A quick word on direction. Normally portal blood flows into the liver (hepatopetal). When pressure gets bad enough, it can reverse and flow away from the liver (hepatofugal). Ultrasound with Doppler is the bedside tool that catches this — it can show a sluggish or reversed portal vein and confirm the spleen and varices without a drop of contrast.
The cancer problem you can't ignore
Here's the part that keeps radiologists honest: a cirrhotic liver is a setup for hepatocellular carcinoma. All those regenerating nodules occasionally take a wrong turn toward malignancy. That's why every cirrhotic liver gets read with a suspicious eye, and why a new nodule that lights up briskly in the arterial phase and then washes out is treated as cancer until proven otherwise. The full workup of those nodules lives over in focal liver lesions and LI-RADS — but the takeaway here is simply: in cirrhosis, never wave off a new enhancing nodule as "probably nothing."

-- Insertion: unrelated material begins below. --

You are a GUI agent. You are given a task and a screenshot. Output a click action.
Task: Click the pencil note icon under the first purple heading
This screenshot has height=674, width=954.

A regenerative or dysplastic nodule can mimic early cancer, and benign perfusion quirks in a cirrhotic liver can fake enhancement. Don't diagnose HCC off a single ambiguous blush — pattern over phases, growth over time, and the standardized criteria are what sort it out.
When pressure needs an exit
When portal hypertension turns dangerous — refractory ascites or varices that keep bleeding — one option is to build a new low-resistance shortcut through the liver itself, connecting the portal system directly to a hepatic vein. That procedure is TIPS, and conceptually it's just unkinking the hose by drilling a bypass channel so the pressure has somewhere to go.
The one thing to remember
Cirrhosis is two stories told at once: a liver that looks wrong (small, nodular, reshuffled) and blood that's been forced to detour (varices, big spleen, ascites, a fat portal vein). Spot either story and go looking for the other — and always keep one eye open for the new nodule that shouldn't be there.